BBC News reports London City Police have arrested a 31-year-old on charges related to fraud by abuse of position. UBS has not confirmed any connection between that arrest and Kweku Adoboli, a 31-year-old UBS director who oversees electronic funds transfers and Delta One trading for the investment bank. A UBS spokesperson did tell CNBC, "I can confirm that an employee of the bank was arrested in London in connection with the statement."

Jennifer Bayuk, ex-CISO at former U.S. investment bank Bear Stearns & Co., says we can only speculate at this point, but it seems UBS' unauthorized deals were not accidental. "You can't have someone arrested for violating your policies," says Bayuk, now a professor at Stevens Institute of Technology. "The question is, 'What did he do, and was there a policy that would have prevented the activity? Was that policy enforced?' At this point, we don't know what activity contributed to the loss and if that activity was actually part of his job function or not."

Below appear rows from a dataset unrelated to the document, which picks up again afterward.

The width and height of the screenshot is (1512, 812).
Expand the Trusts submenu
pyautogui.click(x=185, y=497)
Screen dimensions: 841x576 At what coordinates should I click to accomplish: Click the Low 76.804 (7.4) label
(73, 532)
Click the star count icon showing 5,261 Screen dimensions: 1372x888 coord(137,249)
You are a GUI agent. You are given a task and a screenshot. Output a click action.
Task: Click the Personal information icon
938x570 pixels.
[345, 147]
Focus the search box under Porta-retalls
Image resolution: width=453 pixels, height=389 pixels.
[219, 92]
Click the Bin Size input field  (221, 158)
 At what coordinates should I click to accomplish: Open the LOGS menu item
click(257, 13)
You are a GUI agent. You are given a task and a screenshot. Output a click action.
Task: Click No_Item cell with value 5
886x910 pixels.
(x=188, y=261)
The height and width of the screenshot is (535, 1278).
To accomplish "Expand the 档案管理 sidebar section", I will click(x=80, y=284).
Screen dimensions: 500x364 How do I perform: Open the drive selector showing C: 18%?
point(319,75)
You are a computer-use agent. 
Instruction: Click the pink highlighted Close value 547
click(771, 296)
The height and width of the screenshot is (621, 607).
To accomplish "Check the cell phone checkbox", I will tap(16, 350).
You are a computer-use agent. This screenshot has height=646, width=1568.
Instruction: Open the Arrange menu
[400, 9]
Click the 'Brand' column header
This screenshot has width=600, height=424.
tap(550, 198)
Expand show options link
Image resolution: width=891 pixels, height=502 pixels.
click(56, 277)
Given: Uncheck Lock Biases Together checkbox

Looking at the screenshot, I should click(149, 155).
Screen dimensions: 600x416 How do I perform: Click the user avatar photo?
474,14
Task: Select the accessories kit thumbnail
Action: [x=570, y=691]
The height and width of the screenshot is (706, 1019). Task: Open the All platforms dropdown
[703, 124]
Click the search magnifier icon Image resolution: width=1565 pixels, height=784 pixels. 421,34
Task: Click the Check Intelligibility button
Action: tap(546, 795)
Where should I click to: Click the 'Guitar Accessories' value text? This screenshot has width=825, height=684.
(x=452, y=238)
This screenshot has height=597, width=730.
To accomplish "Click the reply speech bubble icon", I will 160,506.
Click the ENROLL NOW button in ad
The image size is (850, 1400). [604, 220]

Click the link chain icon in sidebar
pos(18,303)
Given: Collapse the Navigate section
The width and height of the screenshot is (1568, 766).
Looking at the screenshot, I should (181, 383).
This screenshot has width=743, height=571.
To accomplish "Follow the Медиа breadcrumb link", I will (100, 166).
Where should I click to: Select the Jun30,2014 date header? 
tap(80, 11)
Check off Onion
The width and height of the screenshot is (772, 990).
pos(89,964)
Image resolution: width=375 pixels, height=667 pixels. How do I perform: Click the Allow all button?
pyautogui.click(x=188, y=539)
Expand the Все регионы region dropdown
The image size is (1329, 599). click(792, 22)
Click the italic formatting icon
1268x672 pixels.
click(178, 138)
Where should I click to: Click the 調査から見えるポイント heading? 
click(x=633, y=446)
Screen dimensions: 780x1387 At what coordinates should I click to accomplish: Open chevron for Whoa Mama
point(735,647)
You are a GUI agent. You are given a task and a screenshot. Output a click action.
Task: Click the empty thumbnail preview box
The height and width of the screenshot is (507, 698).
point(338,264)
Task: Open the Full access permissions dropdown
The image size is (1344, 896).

Shades of Societe Generale

The UBS incident appears hauntingly familiar. In January 2008, French investment bank Societe Generale took a $7.2 billion hit in fraudulent trades after a trader went rogue. In the Societe Generale case, the fraudulent trades were linked to an insider, Jerome Kerviel, who, coincidentally, also was 31 when arrested.

In the Societe Generale case, the gaps in security were obvious. The bank had risk management policies and controls to detect bad trades, but those policies and controls were not enforced, and security practices were lax.

"SocGen was responsible for loose security controls, which really enabled the fraud in that case," Bayuk says. "He [Kerviel] was using passwords from an old job function which had not been changed since he last used them."

Since the Societe Generale scandal, most institutions have implemented new controls to detect and correct what Bayuk calls "toxic combinations" - access authorizations that allow traders to bypass controls for segregation of duties controls. "It is reasonable to expect that UBS had some such program in place," Bayuk says.

Further details are likely to emerge on what already is being called one of the largest unauthorized trading losses in banking history.